More advanced material

\(\newcommand{\P}{\mathbb{P}}\) \(\newcommand{\E}{\mathbb{E}}\) \(\newcommand{\S}{\mathcal{S}}\) \(\newcommand{\var}{\mathrm{Var}}\) \(\newcommand{\bmu}{\boldsymbol{\mu}}\) \(\newcommand{\bSigma}{\boldsymbol{\Sigma}}\) \(\newcommand{\btheta}{\boldsymbol{\theta}}\) \(\newcommand{\bpi}{\boldsymbol{\pi}}\) \(\newcommand{\indep}{\perp\!\!\!\perp}\) \(\newcommand{\bp}{\mathbf{p}}\) \(\newcommand{\bx}{\mathbf{x}}\) \(\newcommand{\bX}{\mathbf{X}}\) \(\newcommand{\by}{\mathbf{y}}\) \(\newcommand{\bY}{\mathbf{Y}}\) \(\newcommand{\bz}{\mathbf{z}}\) \(\newcommand{\bZ}{\mathbf{Z}}\) \(\newcommand{\bw}{\mathbf{w}}\) \(\newcommand{\bW}{\mathbf{W}}\) \(\newcommand{\bv}{\mathbf{v}}\) \(\newcommand{\bV}{\mathbf{V}}\) \(\newcommand{\bfbeta}{\boldsymbol{\beta}}\) \(\newcommand{\bflambda}{\boldsymbol{\lambda}}\)

7.6. More advanced material#

In this section, we cover some more advanced material.

7.6.1. Cholesky decomposition#

In this section, we derive an important notion of matrix factorization.
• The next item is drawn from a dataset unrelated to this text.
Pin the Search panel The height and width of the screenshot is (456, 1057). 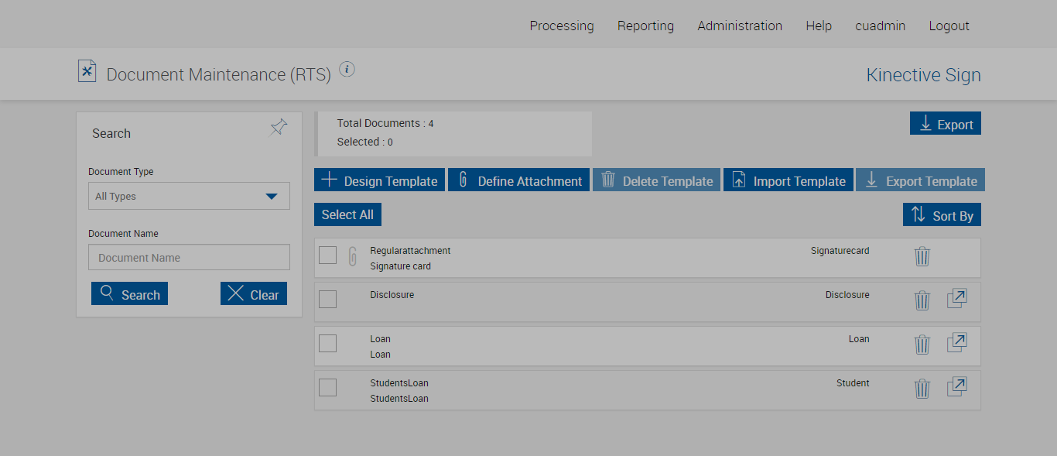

Main theorem Our key linear-algebraic result of this section is the following. The matrix factorization in the next theorem is called a Cholesky decomposition. It has many applications.

THEOREM (Cholesky Decomposition) Any positive definite matrix \(B \in \mathbb{R}^{n \times n}\) can be factorized uniquely as

\[ B = L L^T \]

where \(L \in \mathbb{R}^{n \times n}\) is a lower triangular matrix with positive entries on the diagonal. \(\sharp\)

The proof is provided in a section below. An important consequence of the proof is an algorithm for computing the Cholesky decomposition. Indeed it follows from the equations in the proof that we can grow \(L\) starting from its top-left corner by successively computing its next row based on the previously constructed submatrix. Note that, because \(L\) is lower triangular, it suffices to compute its elements on and below the diagonal.

Figure: Access pattern (Source)

Access pattern

\(\bowtie\)

EXAMPLE: Before proceeeding with the general method, we give a small example to provide some intuition as to how it operates. Consider the matrix

\[\begin{split} A = \begin{pmatrix} 1 & 2 & 1\\ 0 & -2 & 1\\ 0 & 0 & 1\\ 0 & 0 & 0 \end{pmatrix}. \end{split}\]

We will need the following lemma first.

LEMMA (Least Squares and Postive Semidefiniteness) Let \(A \in \mathbb{R}^{n\times m}\) be an \(n\times m\) matrix with \(n \geq m\). The matrix \(B = A^T A\) is positive semidefinite. If further the columns of \(A\) are linearly independent, then the matrix \(B\) is positive definite. \(\flat\)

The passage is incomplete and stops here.